> [WORK INSTRUCTION]: Reproduce only what runs from the line containing "Screen dimensions: 723x610" to the line containing "Task: Select the" in the records below, inclusive. Keep it exact, and keep the pictures out.

> [MATERIAL FOR THIS TASK]:
------

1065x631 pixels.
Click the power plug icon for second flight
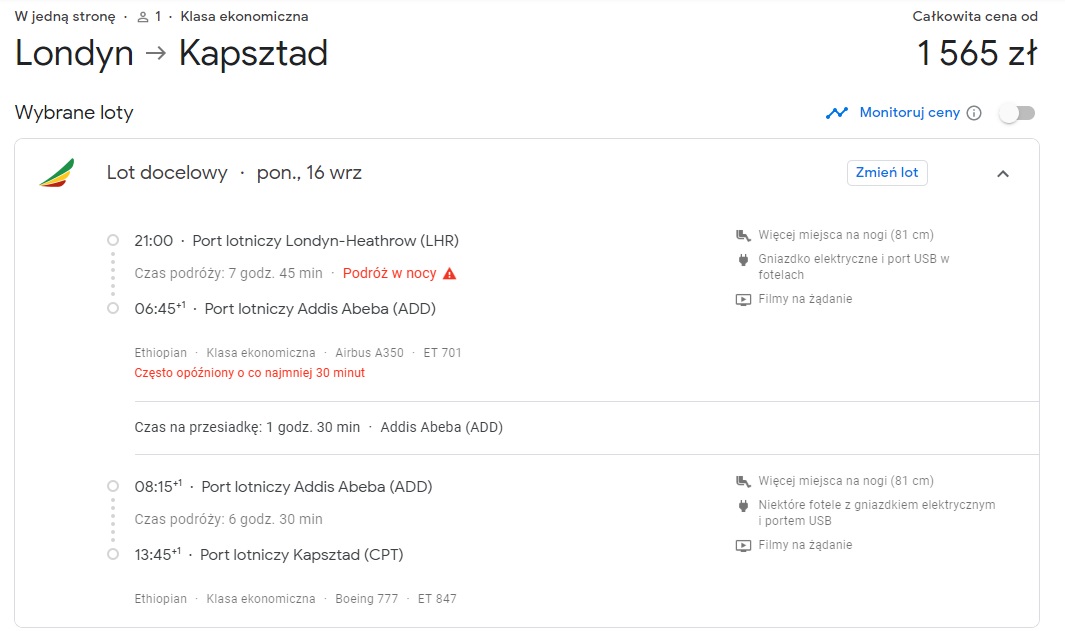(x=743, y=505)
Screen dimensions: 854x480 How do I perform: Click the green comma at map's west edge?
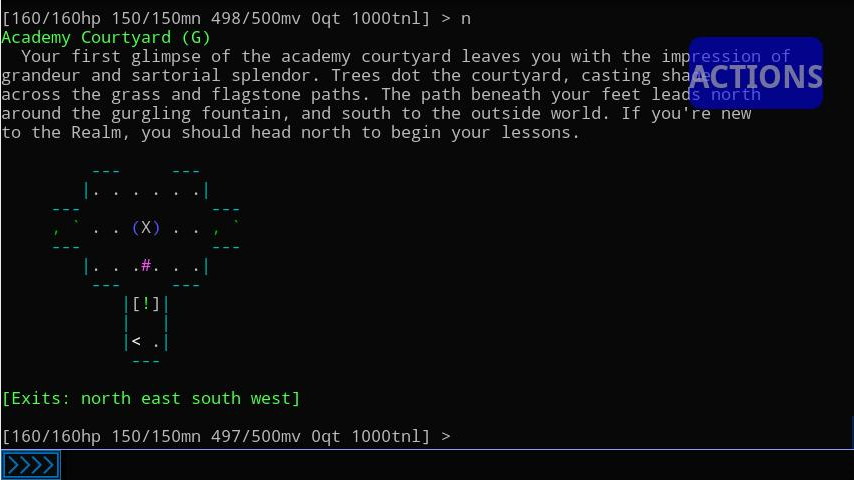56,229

------

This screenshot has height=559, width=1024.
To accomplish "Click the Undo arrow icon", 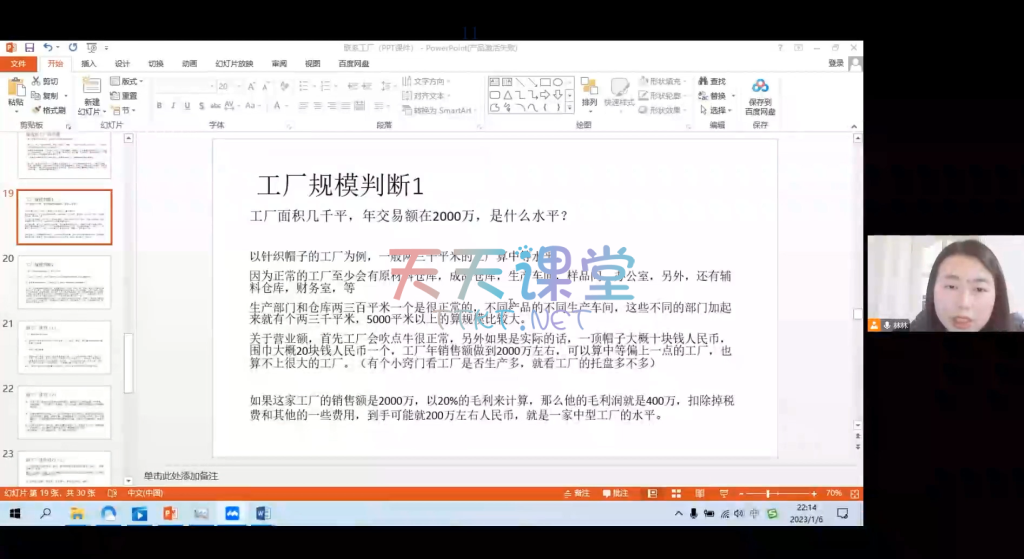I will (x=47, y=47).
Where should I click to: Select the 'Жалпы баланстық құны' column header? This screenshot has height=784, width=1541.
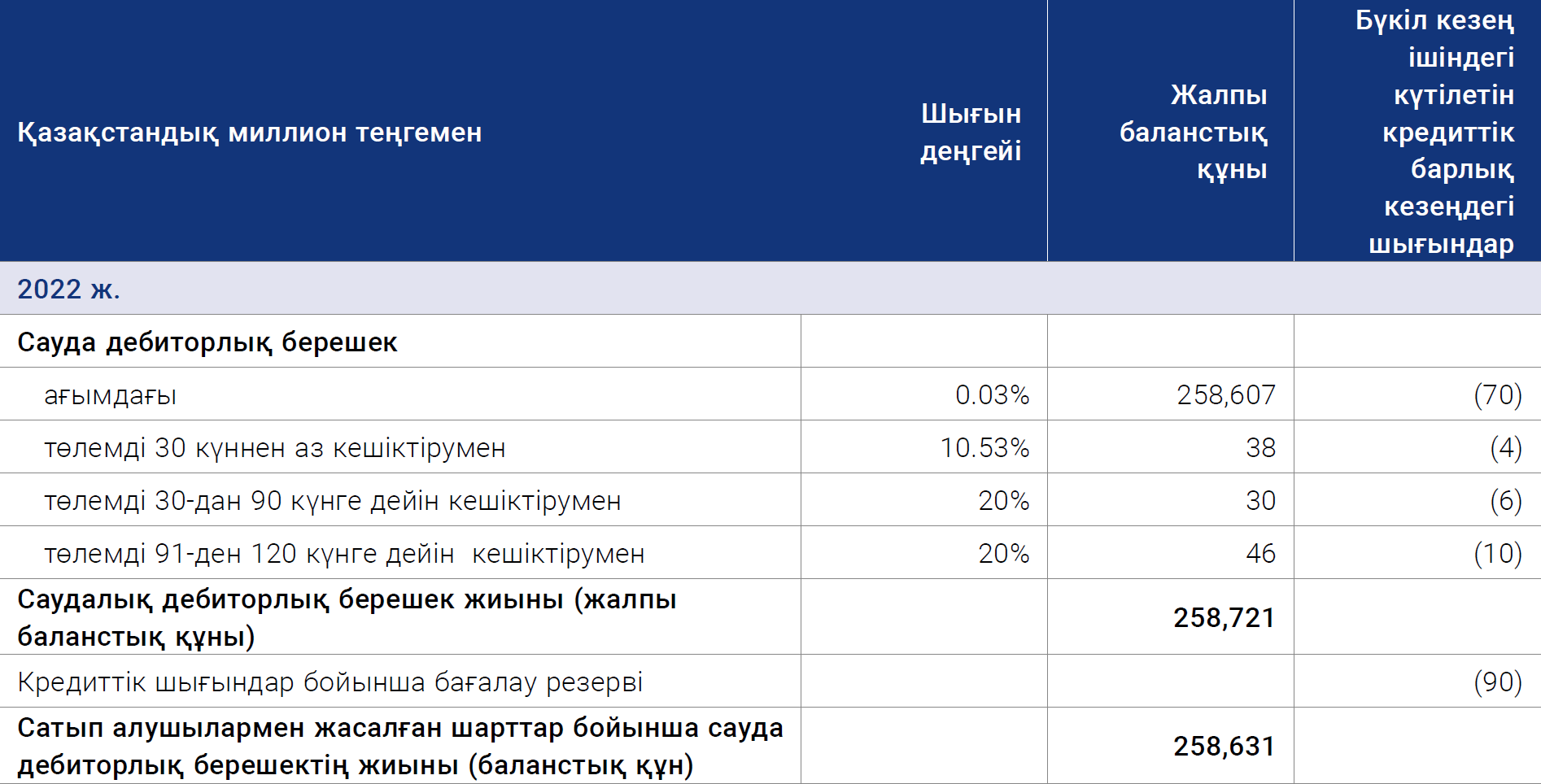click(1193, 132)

------

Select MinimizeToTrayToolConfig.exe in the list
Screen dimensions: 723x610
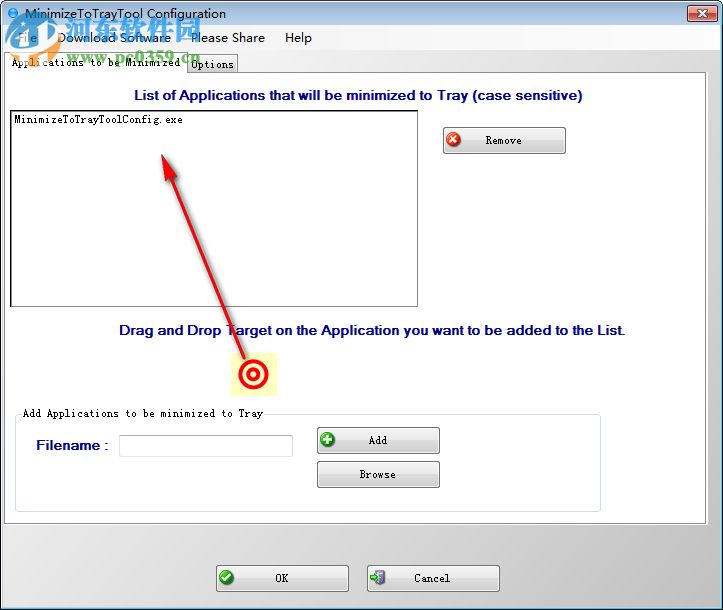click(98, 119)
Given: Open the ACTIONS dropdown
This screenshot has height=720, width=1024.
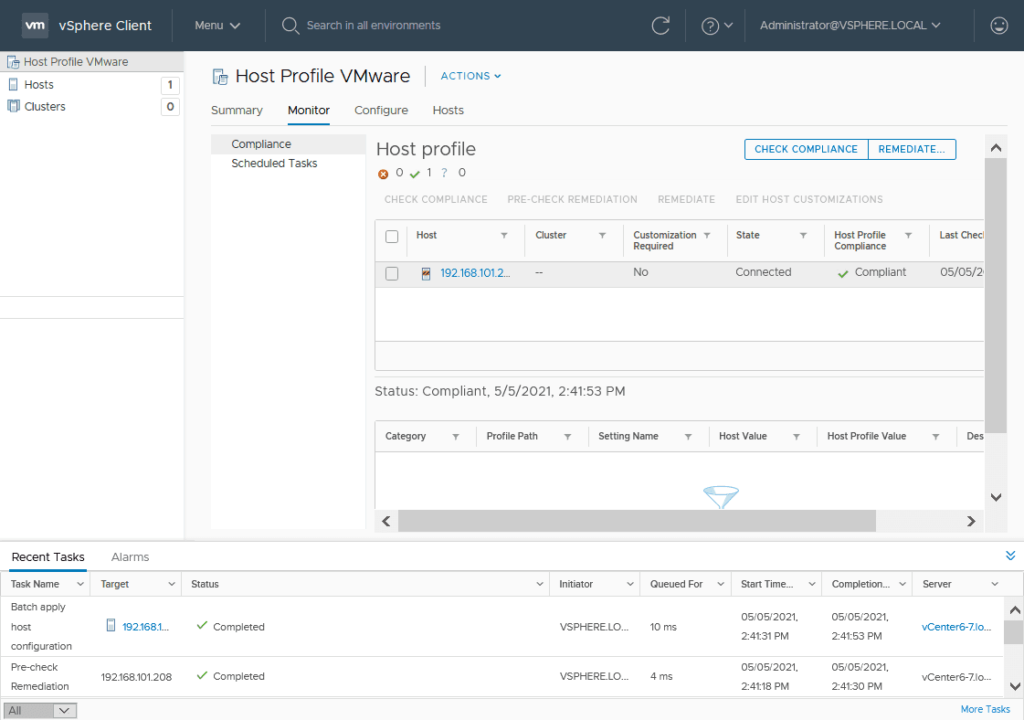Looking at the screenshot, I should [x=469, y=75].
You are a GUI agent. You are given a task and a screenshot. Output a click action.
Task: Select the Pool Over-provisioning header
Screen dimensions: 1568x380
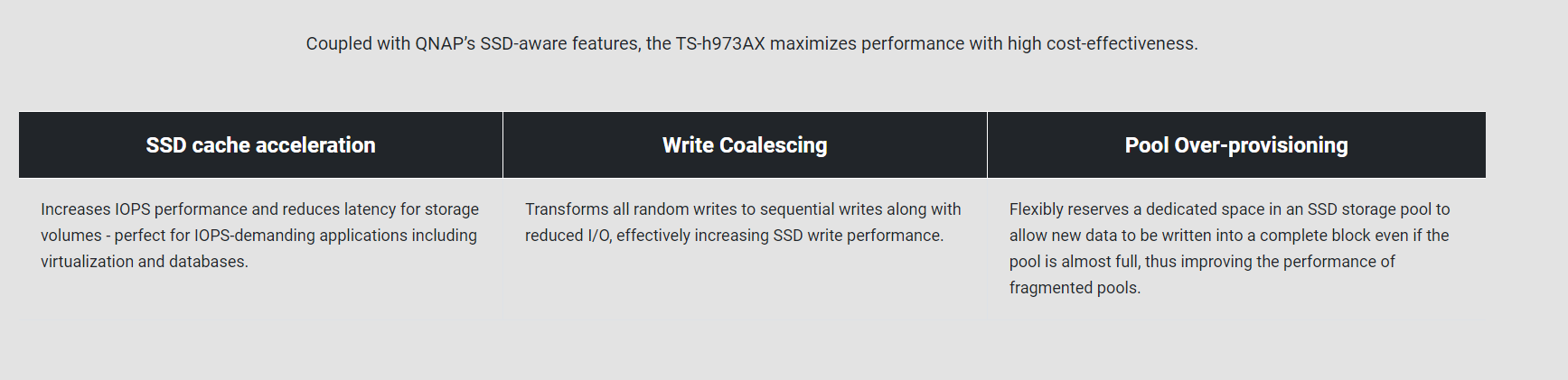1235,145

------

> [RESPONSE TO THE EXERCISE]:
Screen dimensions: 723x610
click(98, 119)
Given: Open the ACTIONS dropdown
This screenshot has height=720, width=1024.
Looking at the screenshot, I should [x=469, y=75].
You are a GUI agent. You are given a task and a screenshot. Output a click action.
Task: Select the Pool Over-provisioning header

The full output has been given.